▶ **DATASET EXCERPTS**
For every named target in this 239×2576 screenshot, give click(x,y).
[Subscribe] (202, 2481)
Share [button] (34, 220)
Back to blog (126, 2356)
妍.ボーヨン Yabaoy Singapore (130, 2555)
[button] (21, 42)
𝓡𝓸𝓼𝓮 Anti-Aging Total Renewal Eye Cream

--

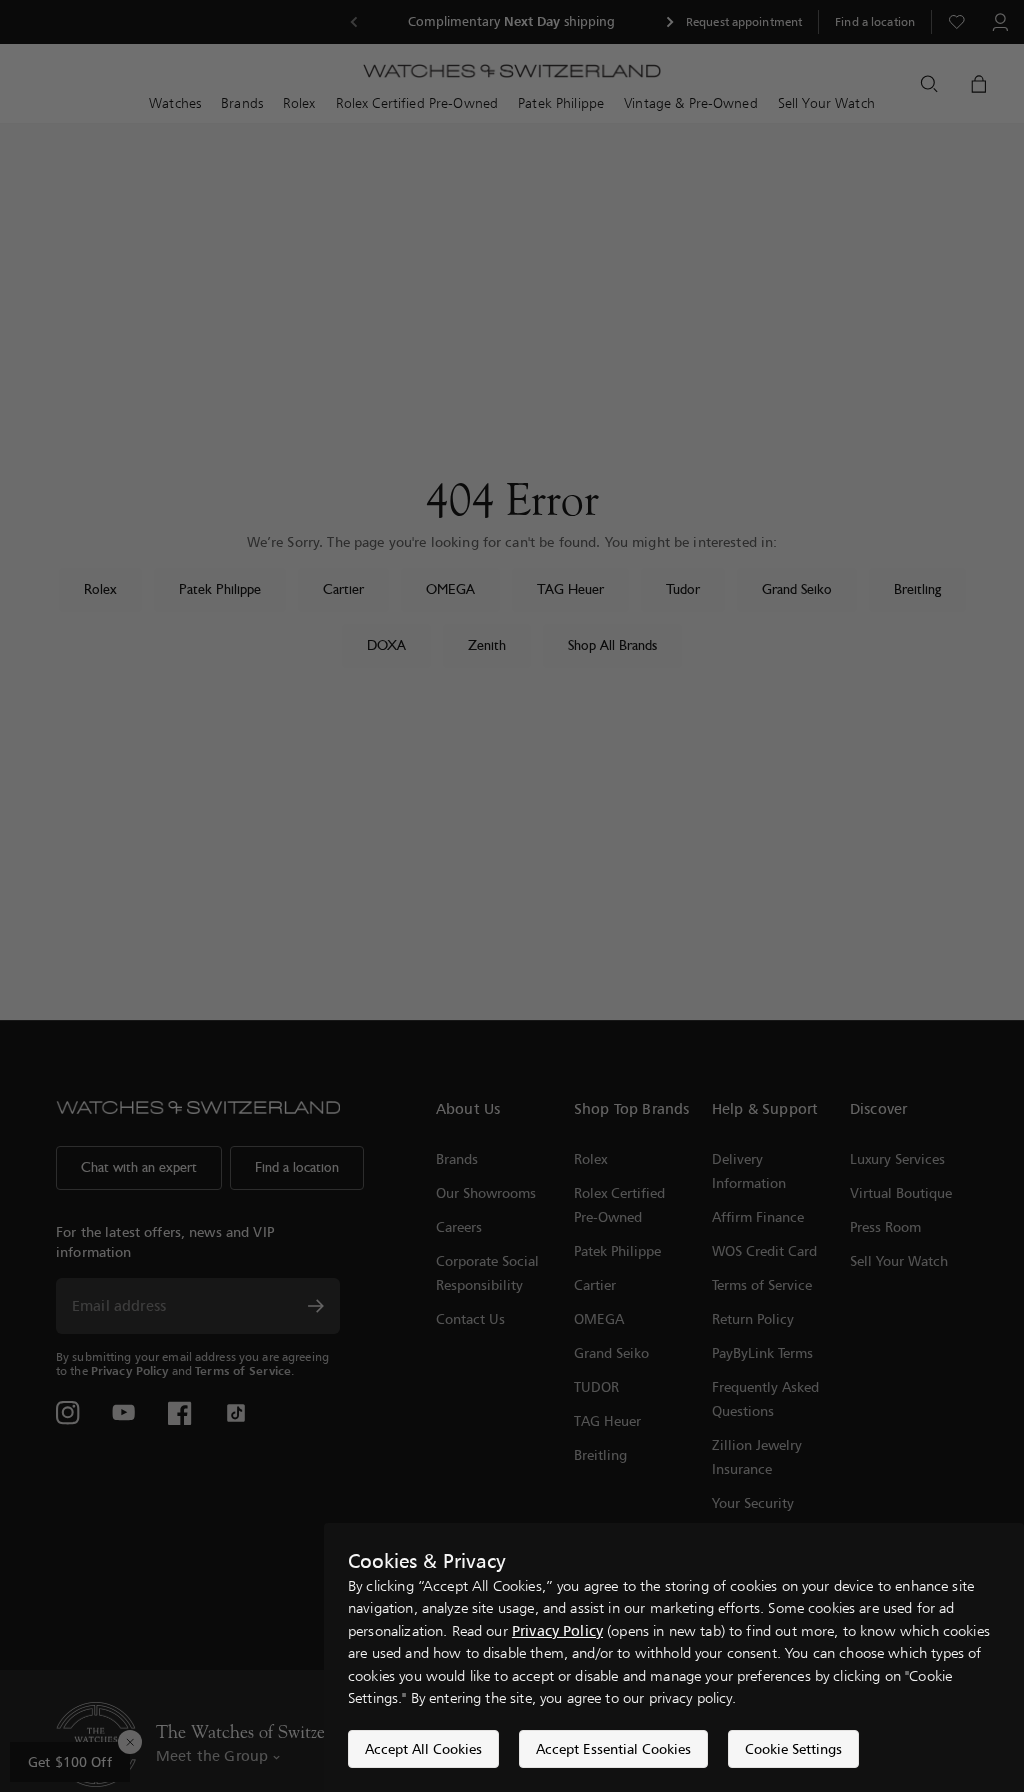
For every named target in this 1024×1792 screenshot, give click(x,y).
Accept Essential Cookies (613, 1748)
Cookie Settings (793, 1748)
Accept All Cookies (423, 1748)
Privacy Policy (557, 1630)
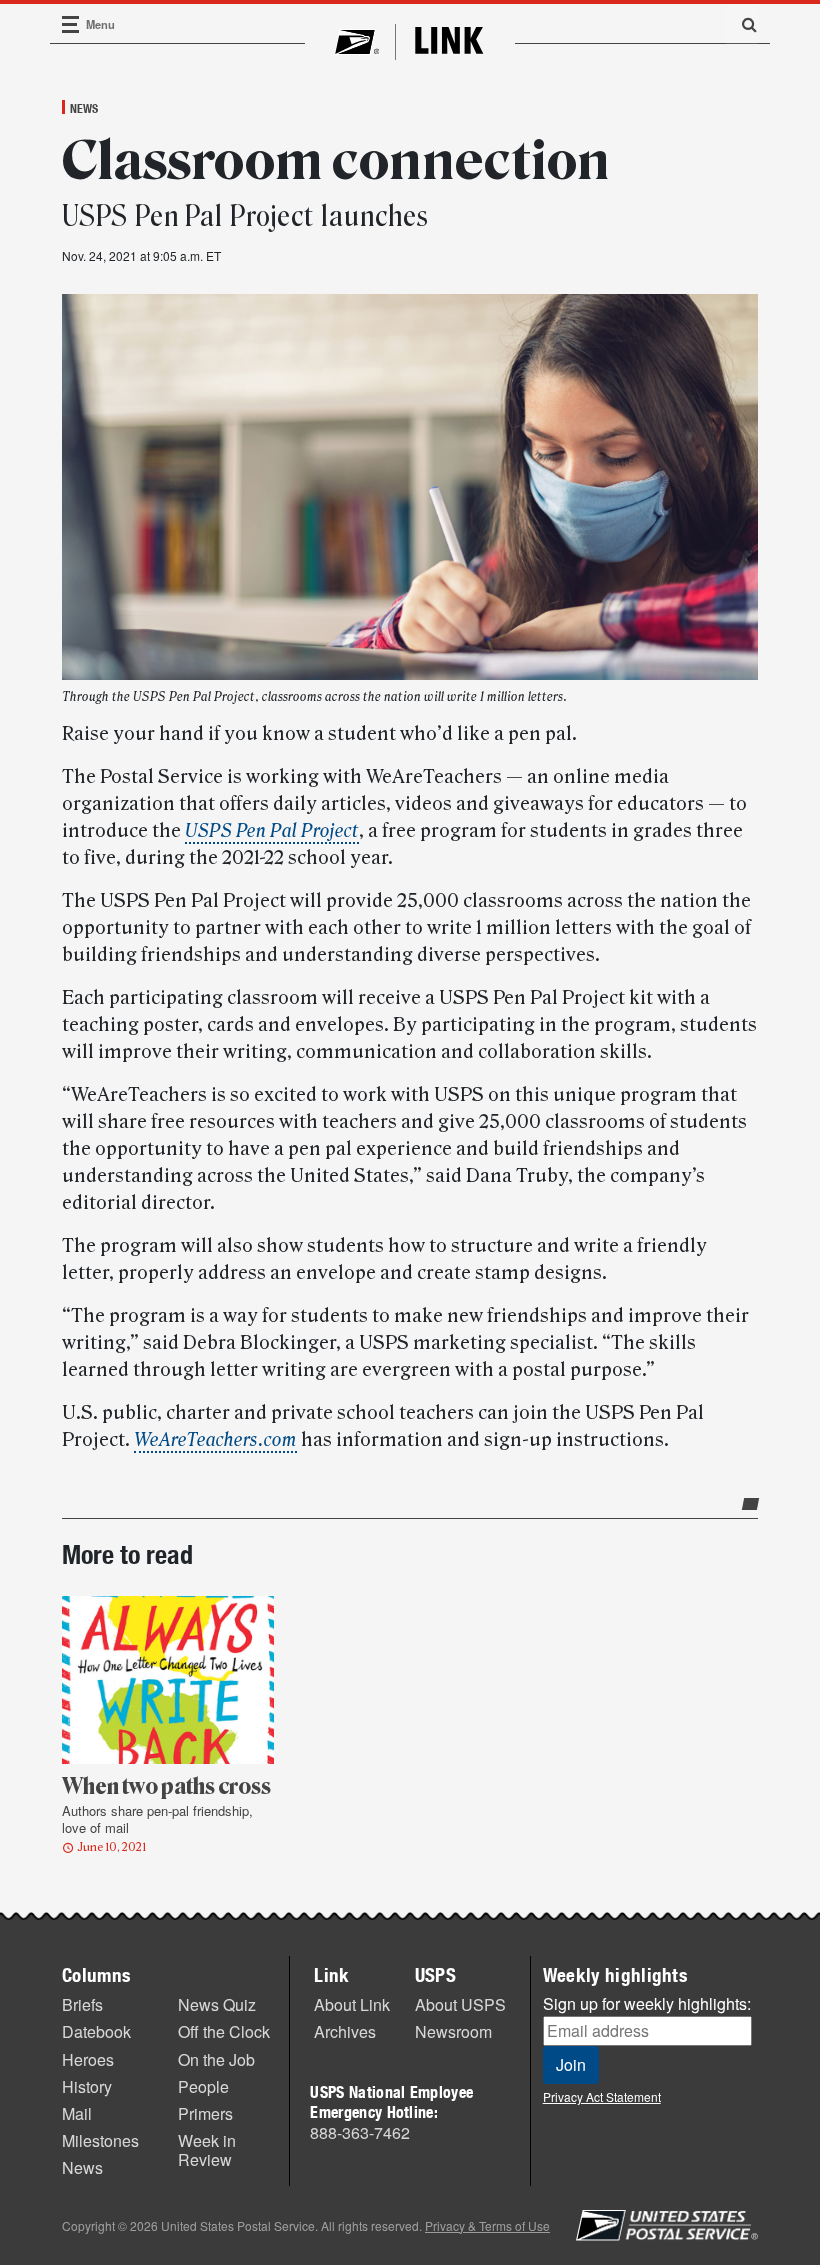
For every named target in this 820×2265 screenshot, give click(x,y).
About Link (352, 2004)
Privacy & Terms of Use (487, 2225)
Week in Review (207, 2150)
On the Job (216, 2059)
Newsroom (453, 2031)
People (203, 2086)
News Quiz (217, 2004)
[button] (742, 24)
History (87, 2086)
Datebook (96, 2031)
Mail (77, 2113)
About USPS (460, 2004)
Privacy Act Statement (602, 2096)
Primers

▶ **ABOUT THIS TASK**
Copy out each line of the records where the string "screenshot" appears.

▶ **ANSWER TO THE EXERCISE**
For every named target in this 239×2576 screenshot, give click(x,y).
For every named target in this 1024×1792 screenshot, give click(x,y).
For every named target in this 820×2265 screenshot, give click(x,y).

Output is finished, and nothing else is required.